**Goal of the exercise:** Substitute "online platforms" for "social media" in the voluntourism text, and reproduce the section from "Voluntourism is particularly" up to and including "in similar activities." with that change.

**Source excerpt:**
— begin —
There has been an increasing interest among travelers in having meaningful and impactful experiences during their trips, along with a noticeable shift towards more responsible and sustainable forms of tourism. This includes a desire to engage in activities that positively contribute to the local communities they visit. Consequently, volunteer vacations, also known as voluntourism, have become a significant segment of the travel industry.

Voluntourism is particularly popular among younger travelers, including Millennials and Gen Z. These groups often seek experiences that are not only unique but also allow them to give back to communities or causes they care about.

The variety of volunteer opportunities available worldwide—from wildlife conservation to teaching, healthcare, and community development—makes it an attractive option for a wide range of travelers with diverse interests and skills.

The rise of social media has played a significant role in popularizing voluntourism. Travelers often share their volunteer experiences online, inspiring others to engage in similar activities.

While volunteering on vacation is popular, it has also faced scrutiny and criticism. Concerns about the sustainability and actual impact of certain volunteer projects have led to calls for more ethical and responsible practices in voluntourism.

Several group travel companies are known for leading voluntourism trips, offering a range of experiences in various parts of the world. These companies often stand out for their commitment to sustainable practices, community engagement, and providing meaningful volunteer experiences. Some of the notable ones include:

So find a cause you believe in, choose an area around the world to explore up close, and give your time and talents on the vacation of a lifetime. Plan the trip with family members or other band of like-minded folks and the trip will be even more memorable.
— end —
(Records excerpted from a collection)
— begin —
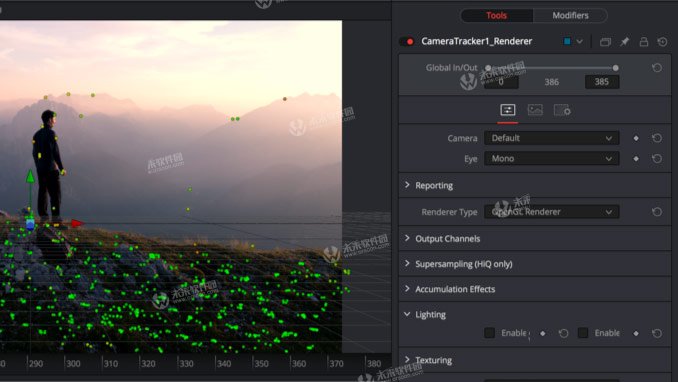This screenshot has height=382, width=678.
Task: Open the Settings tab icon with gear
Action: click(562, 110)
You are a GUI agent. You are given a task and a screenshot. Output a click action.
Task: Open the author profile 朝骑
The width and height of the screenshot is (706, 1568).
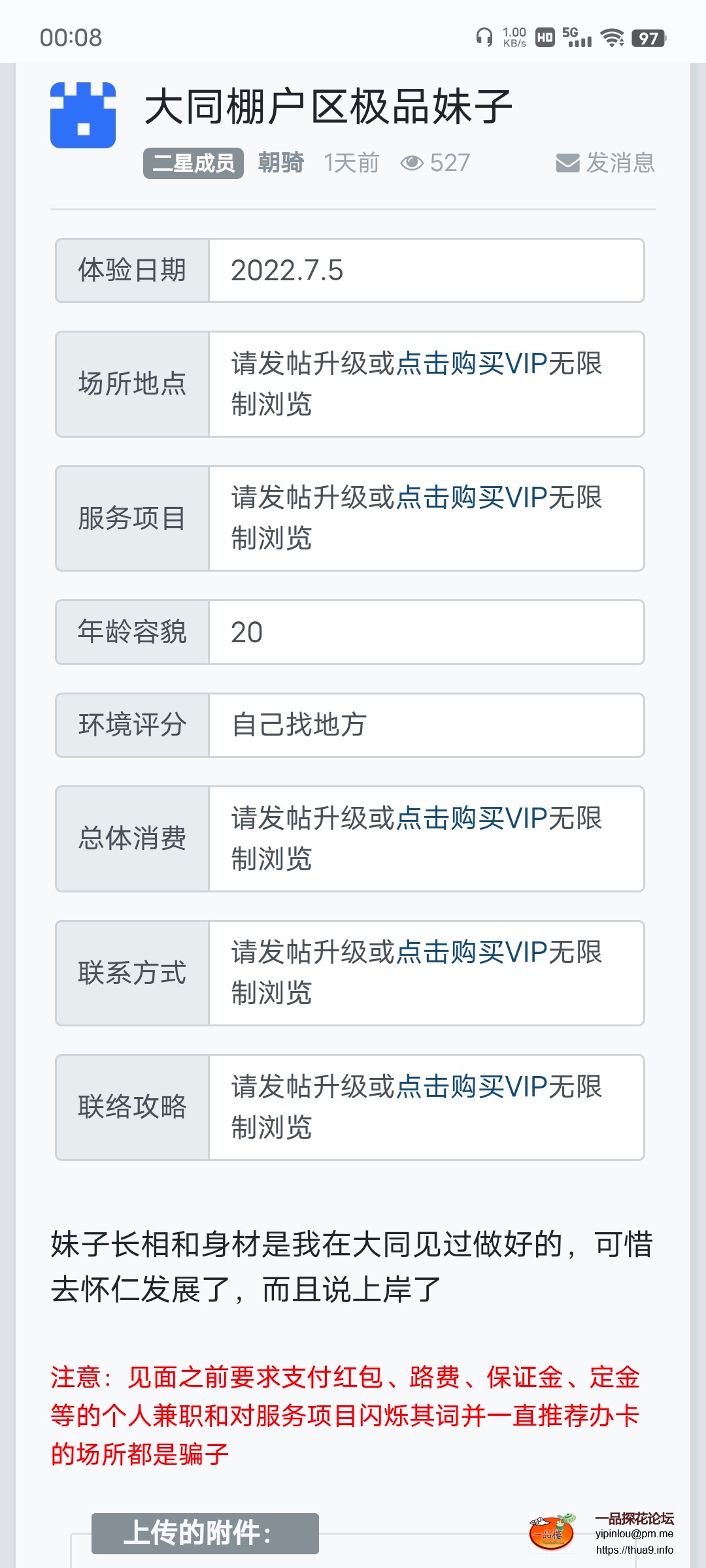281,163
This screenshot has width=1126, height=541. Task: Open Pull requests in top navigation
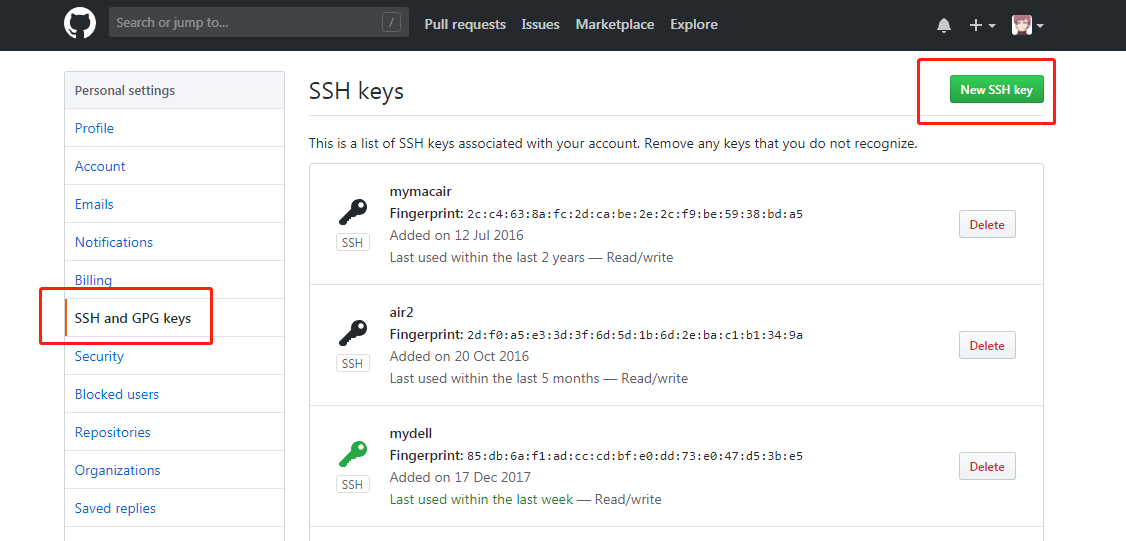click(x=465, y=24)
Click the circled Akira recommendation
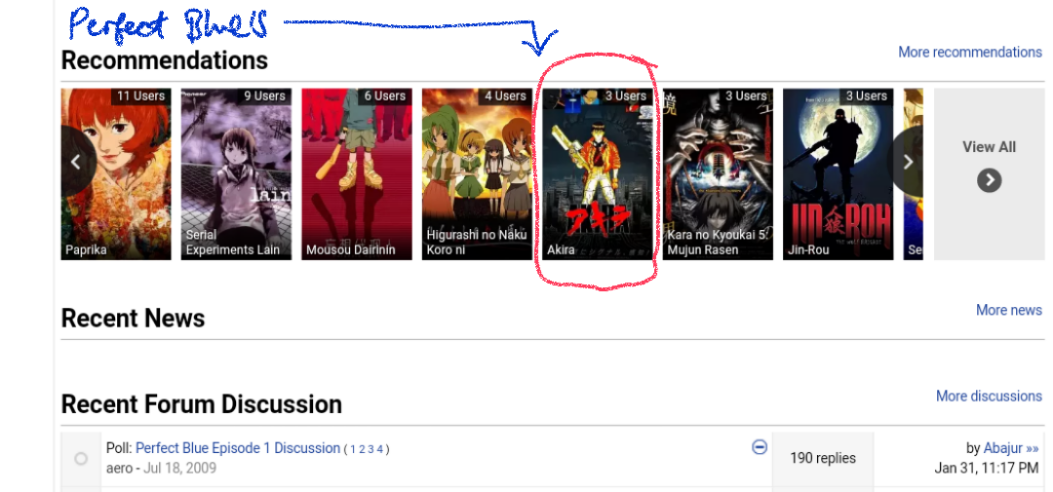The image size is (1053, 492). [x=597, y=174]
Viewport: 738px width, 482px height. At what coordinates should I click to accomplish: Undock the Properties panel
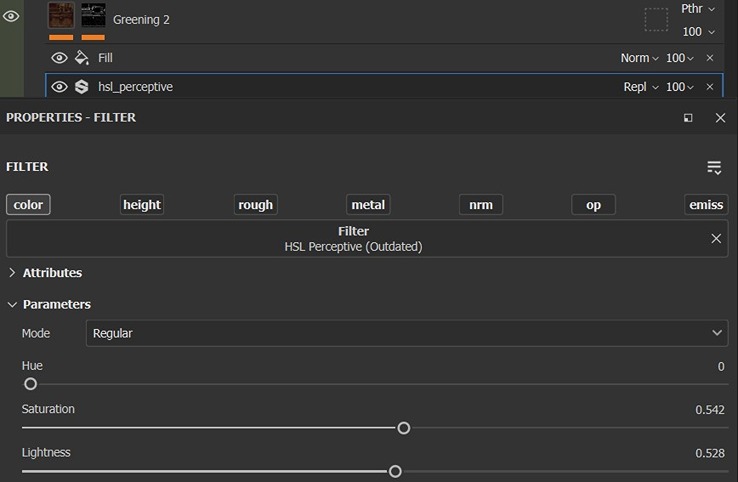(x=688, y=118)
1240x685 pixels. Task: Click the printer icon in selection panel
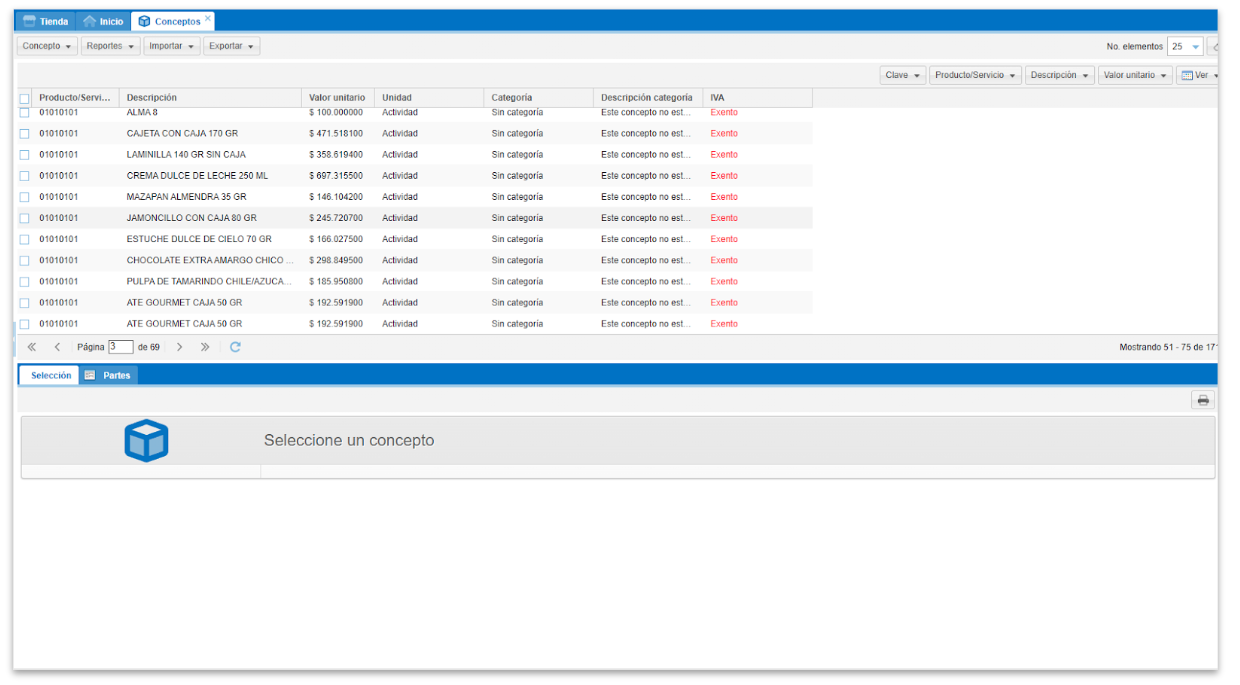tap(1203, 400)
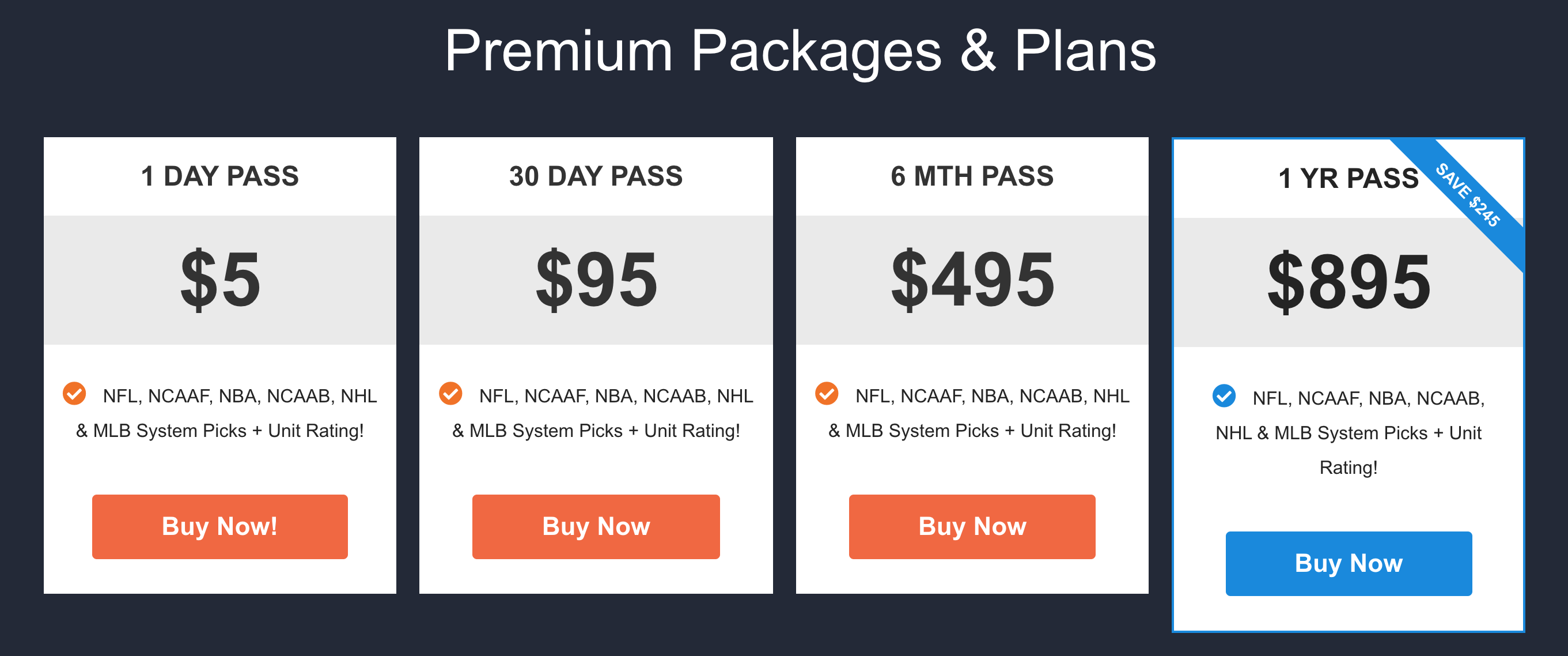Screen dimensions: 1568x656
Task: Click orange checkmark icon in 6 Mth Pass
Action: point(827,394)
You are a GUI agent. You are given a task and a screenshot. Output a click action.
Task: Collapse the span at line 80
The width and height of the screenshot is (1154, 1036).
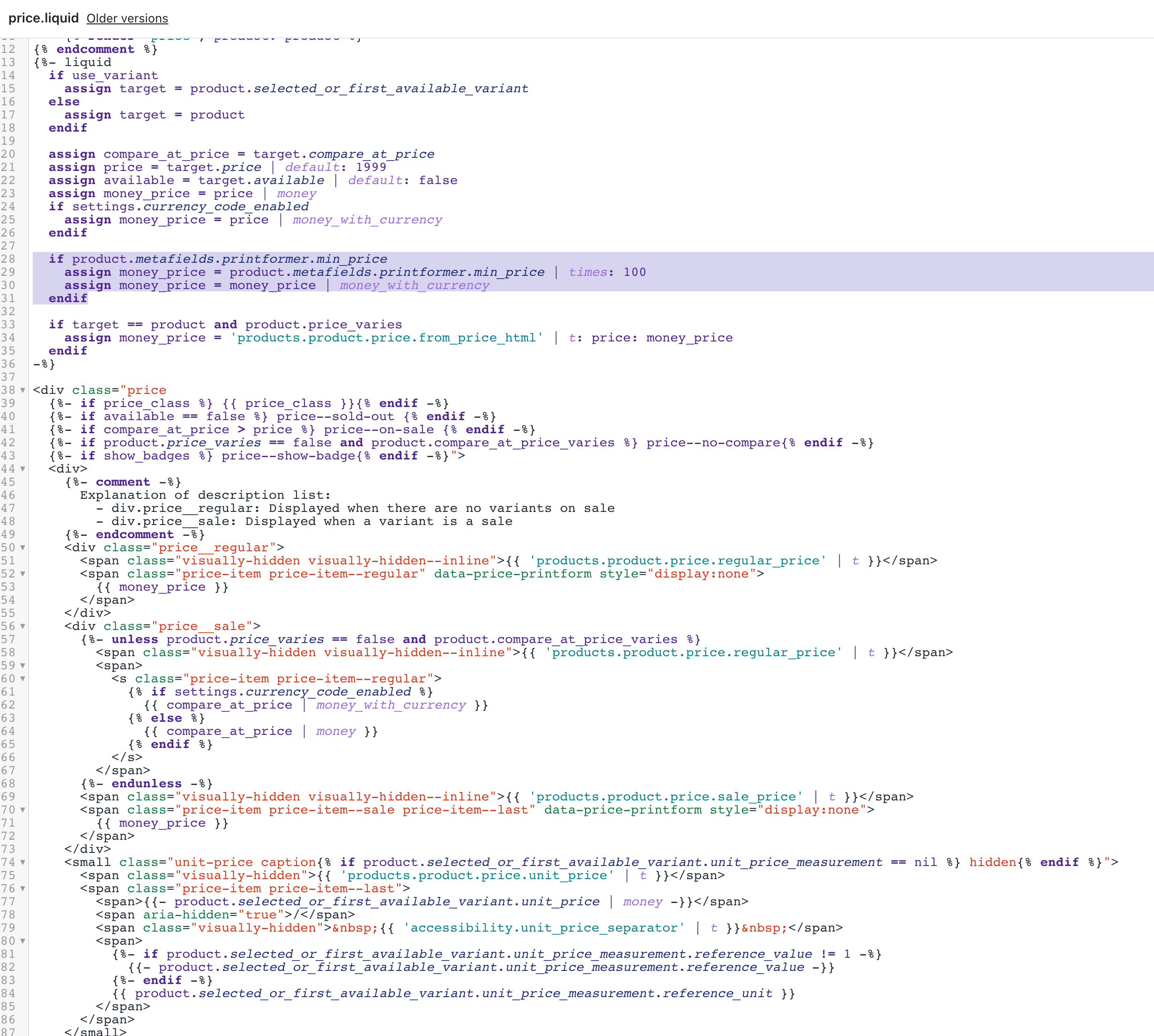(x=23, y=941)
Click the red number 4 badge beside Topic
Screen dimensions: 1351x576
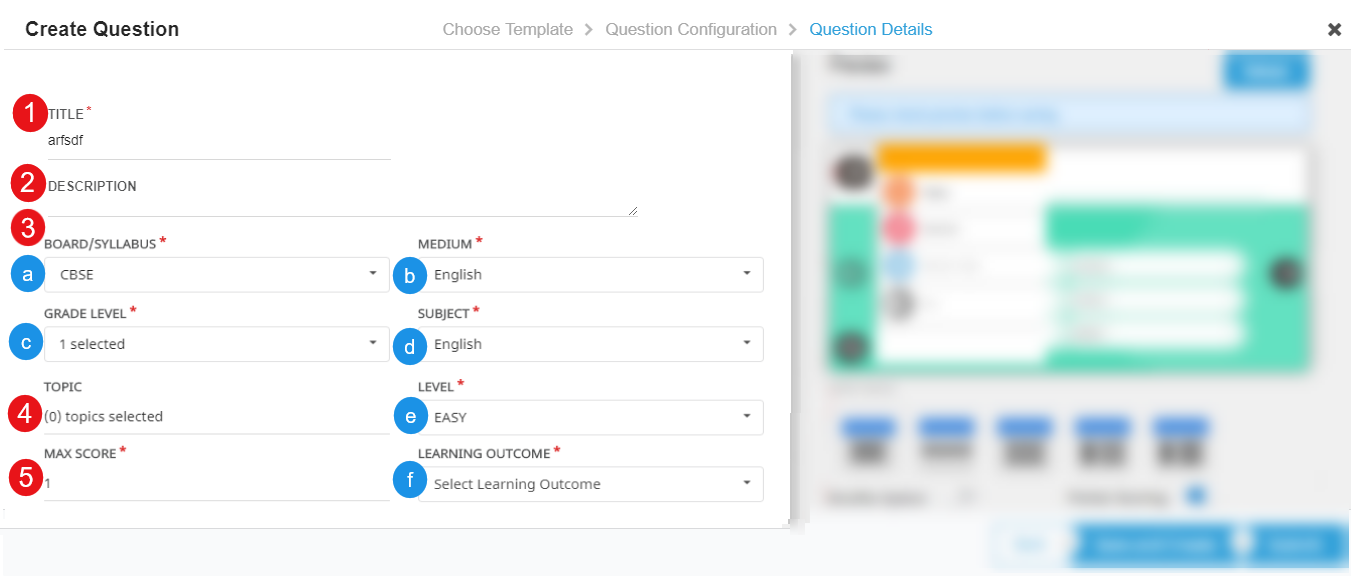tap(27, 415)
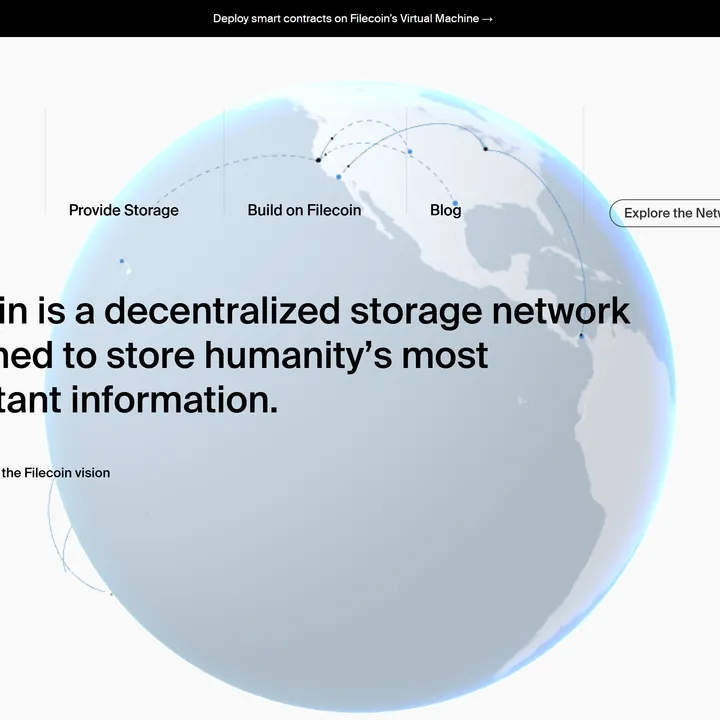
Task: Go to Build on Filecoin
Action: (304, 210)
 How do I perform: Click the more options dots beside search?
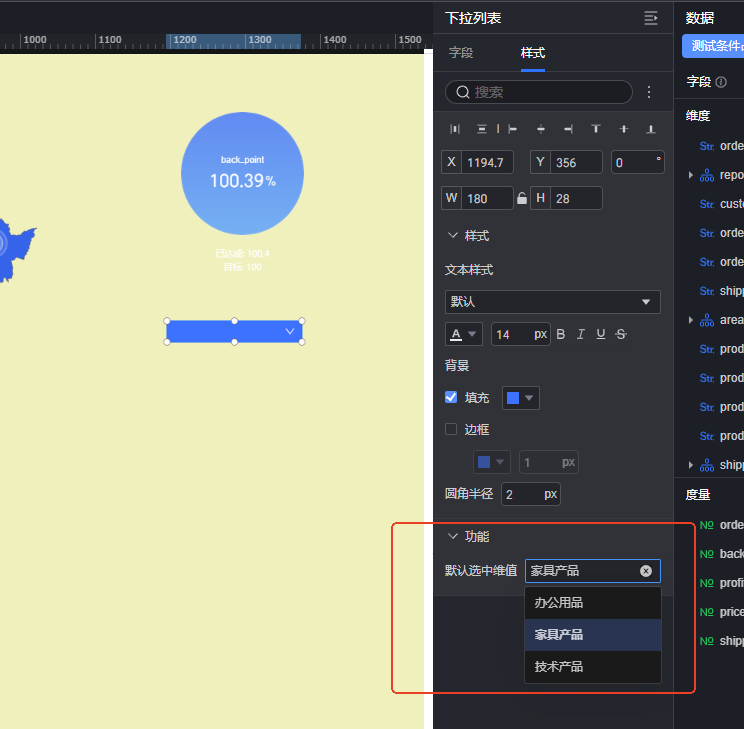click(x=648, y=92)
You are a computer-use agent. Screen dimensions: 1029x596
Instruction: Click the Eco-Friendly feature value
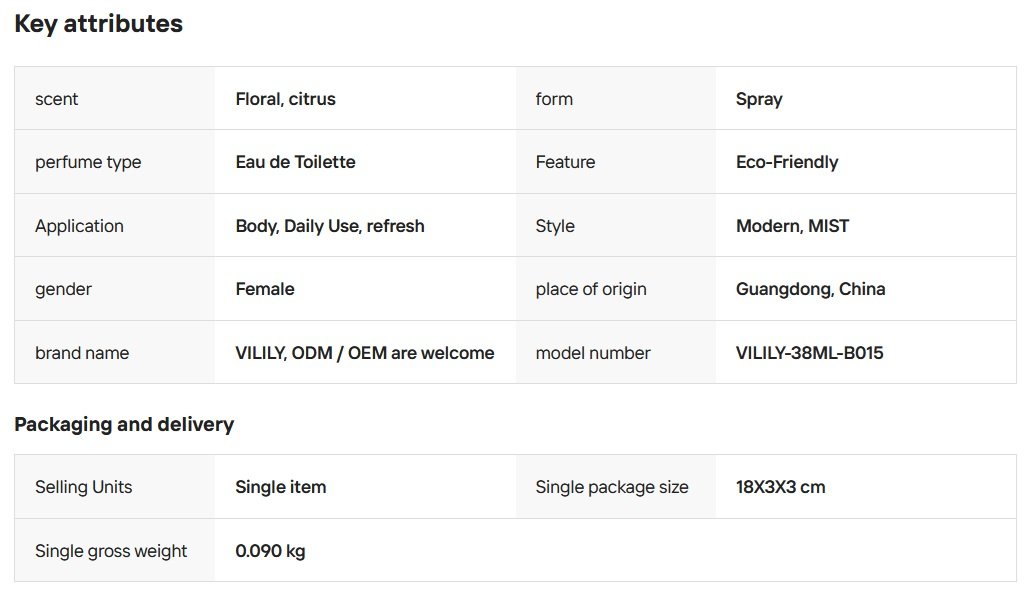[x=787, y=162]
— end —
**Exercise solution:**
Voluntourism is particularly popular among younger travelers, including Millennials and Gen Z. These groups often seek experiences that are not only unique but also allow them to give back to communities or causes they care about.

The variety of volunteer opportunities available worldwide—from wildlife conservation to teaching, healthcare, and community development—makes it an attractive option for a wide range of travelers with diverse interests and skills.

The rise of online platforms has played a significant role in popularizing voluntourism. Travelers often share their volunteer experiences online, inspiring others to engage in similar activities.